Speaking on RTÉ’s Late Late Show, Dr Holohan said that as a result of public efforts to suppress Covid-19 in communities through increased restrictions, “hundreds of lives” had been saved. 

“What was really important for us to do…was suppress the virus in the community,” said Dr Holohan. “We think we’ve flattened that curve so much that there is no peak, that we think we can go along at a low level and reduce it even further.”

“That’s the impact that we’ve had from all of the work that everybody across society has done,” he said. 

For weeks, Dr Holohan had stressed the importance of taking the virus “out of the community” to prevent a surge in cases and better protect the most vulnerable, including those in nursing homes. 

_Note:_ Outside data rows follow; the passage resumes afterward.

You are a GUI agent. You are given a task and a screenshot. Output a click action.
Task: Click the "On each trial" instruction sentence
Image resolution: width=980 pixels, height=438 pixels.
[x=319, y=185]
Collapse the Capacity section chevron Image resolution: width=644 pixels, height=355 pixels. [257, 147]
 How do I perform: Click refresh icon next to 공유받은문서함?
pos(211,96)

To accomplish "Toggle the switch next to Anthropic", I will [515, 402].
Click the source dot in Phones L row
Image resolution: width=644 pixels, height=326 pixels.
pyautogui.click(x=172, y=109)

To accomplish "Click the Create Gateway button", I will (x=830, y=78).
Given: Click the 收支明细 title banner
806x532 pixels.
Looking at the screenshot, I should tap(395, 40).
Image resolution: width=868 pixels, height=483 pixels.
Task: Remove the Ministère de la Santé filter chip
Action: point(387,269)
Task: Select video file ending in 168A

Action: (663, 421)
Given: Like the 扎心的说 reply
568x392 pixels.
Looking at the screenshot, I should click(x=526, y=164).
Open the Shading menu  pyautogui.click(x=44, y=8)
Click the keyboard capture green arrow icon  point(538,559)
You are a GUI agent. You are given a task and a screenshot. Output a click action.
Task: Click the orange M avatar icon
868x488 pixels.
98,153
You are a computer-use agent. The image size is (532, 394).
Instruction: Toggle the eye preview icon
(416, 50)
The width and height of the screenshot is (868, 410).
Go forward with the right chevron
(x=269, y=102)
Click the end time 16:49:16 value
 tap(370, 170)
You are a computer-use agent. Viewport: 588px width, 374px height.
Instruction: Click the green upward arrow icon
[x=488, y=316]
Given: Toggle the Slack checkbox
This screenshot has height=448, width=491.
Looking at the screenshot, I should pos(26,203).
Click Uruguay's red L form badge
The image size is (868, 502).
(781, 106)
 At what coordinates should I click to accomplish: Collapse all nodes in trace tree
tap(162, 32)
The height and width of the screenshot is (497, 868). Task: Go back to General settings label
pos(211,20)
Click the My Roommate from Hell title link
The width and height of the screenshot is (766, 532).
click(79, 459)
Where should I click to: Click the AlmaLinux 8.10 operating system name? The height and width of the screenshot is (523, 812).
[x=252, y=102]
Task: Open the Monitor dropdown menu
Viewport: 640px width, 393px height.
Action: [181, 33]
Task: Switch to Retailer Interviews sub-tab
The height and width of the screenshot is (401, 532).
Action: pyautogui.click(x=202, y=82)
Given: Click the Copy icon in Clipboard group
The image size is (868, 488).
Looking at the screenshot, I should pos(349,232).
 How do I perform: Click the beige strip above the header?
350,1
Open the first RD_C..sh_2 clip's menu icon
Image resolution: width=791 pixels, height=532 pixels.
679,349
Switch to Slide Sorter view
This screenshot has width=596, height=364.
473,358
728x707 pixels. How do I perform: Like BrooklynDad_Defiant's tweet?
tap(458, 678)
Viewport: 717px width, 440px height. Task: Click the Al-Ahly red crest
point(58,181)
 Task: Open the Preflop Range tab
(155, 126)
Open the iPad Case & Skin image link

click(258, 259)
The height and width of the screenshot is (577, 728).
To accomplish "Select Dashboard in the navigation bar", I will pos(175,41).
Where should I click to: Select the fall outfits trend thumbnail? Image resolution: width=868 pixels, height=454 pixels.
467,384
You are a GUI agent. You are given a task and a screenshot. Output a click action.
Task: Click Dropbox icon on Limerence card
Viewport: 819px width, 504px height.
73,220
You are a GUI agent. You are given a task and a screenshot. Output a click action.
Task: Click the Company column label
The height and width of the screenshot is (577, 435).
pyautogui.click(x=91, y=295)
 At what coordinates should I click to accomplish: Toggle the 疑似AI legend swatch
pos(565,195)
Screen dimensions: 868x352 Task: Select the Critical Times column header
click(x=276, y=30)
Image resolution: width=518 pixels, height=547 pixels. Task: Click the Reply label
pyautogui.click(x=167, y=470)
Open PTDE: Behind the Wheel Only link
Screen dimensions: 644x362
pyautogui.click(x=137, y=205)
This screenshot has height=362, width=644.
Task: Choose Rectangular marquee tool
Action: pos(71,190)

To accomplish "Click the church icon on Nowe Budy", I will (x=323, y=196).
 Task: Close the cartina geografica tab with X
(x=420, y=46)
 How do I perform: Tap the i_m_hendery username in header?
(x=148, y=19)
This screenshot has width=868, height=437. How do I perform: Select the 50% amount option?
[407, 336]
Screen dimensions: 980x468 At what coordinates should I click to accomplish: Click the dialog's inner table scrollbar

On average, Dr Holohan said last night, a person who is infected is passing the virus on to less than one person.

“If we continue on that path the rate of infection will continue to drop,” he said.

He also said it is encouraging that the numbers admitted to ICU are continuing to drop.

However, Dr Holohan continued to stress how infectious Covid-19 is and how important social distancing measures are at reducing infection. 

Dr Holohan’s comments come after a further 44 deaths related to Covid-19 were confirmed. 

An additional 597 new cases of the coronavirus in the country were also confimred and 112 more Irish cases from a testing backlog confirmed by a lab in Germany. 

This brings the total number of cases in Ireland 13,980. 

Asked when restrictions could be lifted, Dr Holohan said last night that there is no textbook that can tell you what the appropriate order is on a timeline to lift the measures.

“What we would like to do at the beginning is look at the things that have the lowest rate of infection and the greatest benefit resulting from lifting the measures,” he said.

“We have to be careful as we lift restrictions that we don’t get an unexpected surge in that [reproductive] number.”

Restrictions are currently in place until 5 May. Dr Holohan said it’s important to continue with measures until then. 

He said the disease will have to “behave itself” and the reproduction rate has to remain low before the National Public Health Emergency Team (NPHET) consider easing restrictions.

He said it is difficult to predict if children will be able to go back to school in September. ”We are focused on the 5 May and hopeful,” he said.